Pourquoi c’est important pour vous ?

Pour saisir les évolutions des méthodes employées par les cybercriminels en social engineering

Êtes-vous adepte des selfies, accro aux mentions j’aime sur vos publications Instagram ? Ou peut-être êtes-vous en quête de popularité sur les médias sociaux, acceptant n’importe quelle demande d’ami sur Facebook pour vous sentir aimé ?

Si ces descriptions vous ressemblent, vous allez sans doute préférer contenir votre ego, car les cybercriminels et pirates informatiques savent de mieux en mieux profiter des narcissiques. Or, les conséquences peuvent être graves, aussi bien pour l’individu en question que pour son employeur.

« Le narcissisme est un trait de caractère que les cybercriminels exploitent de plus en plus », a remarqué Jessica Barker, consultante en cybersécurité, lors de son intervention à la conférence Infosecurity Europe 2016, qui s’est tenue à Londres début juin.

Étant donné le nombre d’utilisateurs (et notamment les jeunes nés dans les années 2000) qui ressentent le besoin qu’on flatte leur ego, les cybercriminels se tournent vers l’ingénierie sociale afin d’en profiter pour s’enrichir.

« Des études suggèrent que les individus qui présentent des traits de caractère narcissiques, qui ont un ego démesuré, cherchent plus que d’autres à avoir toujours plus d’amis ou de contacts sur les médias sociaux », souligne Jessica Barker.

Cette attitude est potentiellement dangereuse, car les cybercriminels créent de faux profils de médias sociaux qu’ils utilisent pour devenir amis avec leurs cibles et les manipuler. Or, si un utilisateur est connu pour avoir beaucoup d’ego, les pirates informatiques n’hésiteront pas à lui envoyer une demande de contact Facebook ou LinkedIn, en sachant pertinemment que la principale préoccupation de leur victime est d’augmenter son nombre d’abonnés.

Toutefois, cela n’est pas le seul danger, étant donné que les utilisateurs narcissiques n’hésitent pas à publier la moindre information les concernant sur les médias sociaux, ce qui pose également un risque.

« Ils veulent aussi que les autres sachent ce qu’ils sont en train de faire, où ils se trouvent, les choses qu’ils apprécient… plus que les personnes qui n’ont pas de traits narcissiques. Vous pouvez imaginer à quel point il serait facile pour une attaque d’ingénierie sociale d’en profiter, et certaines de ces attaques peuvent être très dommageables », prévient Jessica Barker.

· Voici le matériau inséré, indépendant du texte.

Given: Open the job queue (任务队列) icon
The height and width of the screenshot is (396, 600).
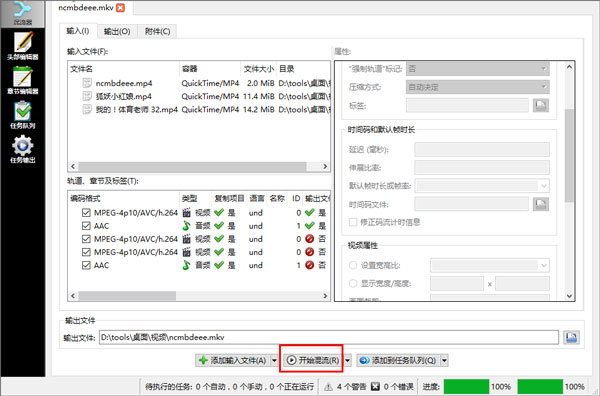Looking at the screenshot, I should (x=23, y=114).
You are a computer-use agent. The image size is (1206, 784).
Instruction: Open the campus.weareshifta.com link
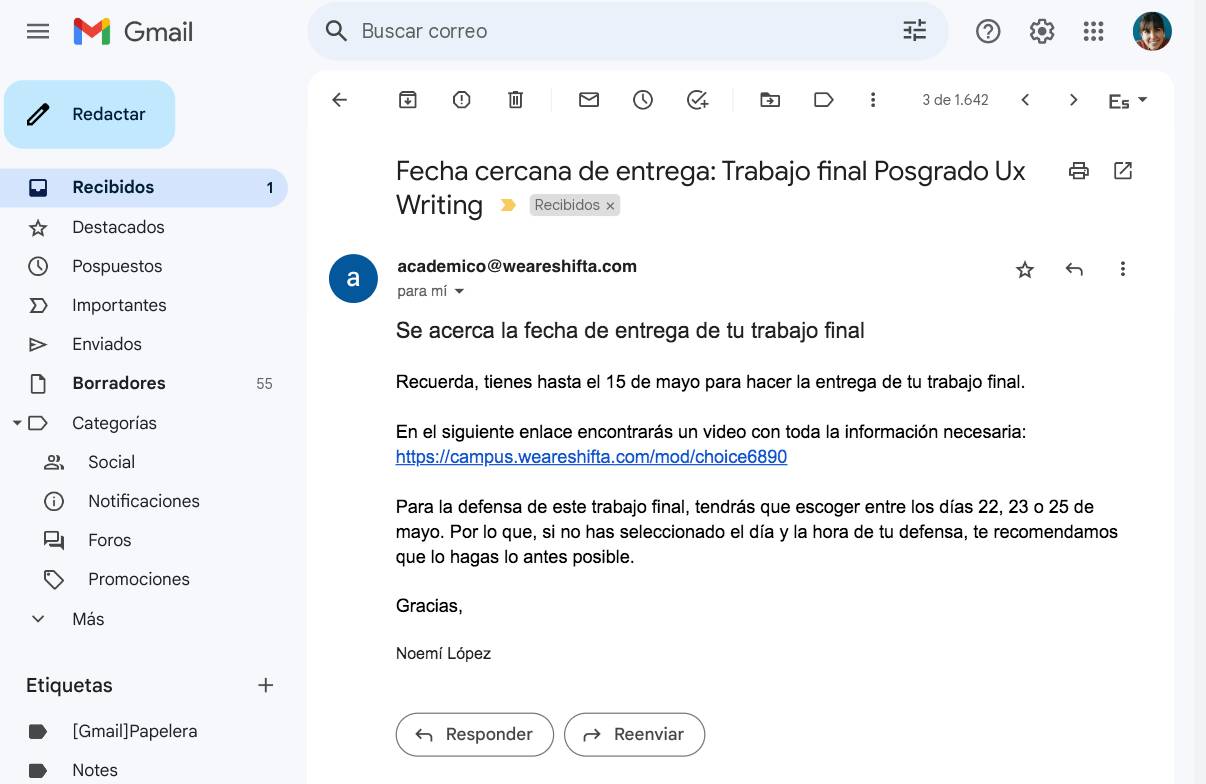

En effet, si le vol de données financières personnelles est traditionnellement une cible courante pour les pirates informatiques, ceux qui partagent trop sur les médias sociaux pourraient se retrouver malgré eux victimes de cybercriminalité, étant donné que des informations sur leur vie, leurs passe-temps ou même leurs animaux domestiques pourraient laisser deviner leur mot de passe.

Il existe également une façon beaucoup moins subtile et potentiellement très nuisible dont les cybercriminels pourraient profiter des utilisateurs qui aiment qu’on flatte leur ego : le chantage pur et simple.

« Nous avons tous entendu parler des approches sur les médias sociaux qui commencent par un joli minois : une jolie fille qui aborde un garçon. Ils deviennent amis, discutent, puis les choses se précisent avec le partage d’images explicites, mais il s’avère que la fille en question est un cybercriminel qui tente d’extorquer de l’argent à la cible », explique Jessica Barker.

Toutefois, si vous comptiez ignorer ce type d’attaque en le pensant réservé aux victimes plus jeunes, détrompez-vous. D’après Jessica Barker, les PDG succombent eux aussi à une version modifiée de ce procédé d’ingénierie sociale.

« Il peut y avoir une confiance excessive de la part du PDG. Il reçoit un message électronique lui demandant de transférer de l’argent au président de l’entreprise… ce qui lui donne de l’assurance et le valorise et il ne résiste alors pas à effectuer cette tâche de la plus haute importance », explique-t-elle, en faisant référence à la façon dont les cybercriminels utilisent la « chasse à la baleine » pour cibler des victimes de haut rang.

« Nous savons que ces types de messages électroniques ne font que se multiplier. En donnant l’impression à quelqu’un qu’il est important et en flattant son ego, les cybercriminels disposent d’un moyen formidable pour profiter d’eux », conclut Jessica Barker.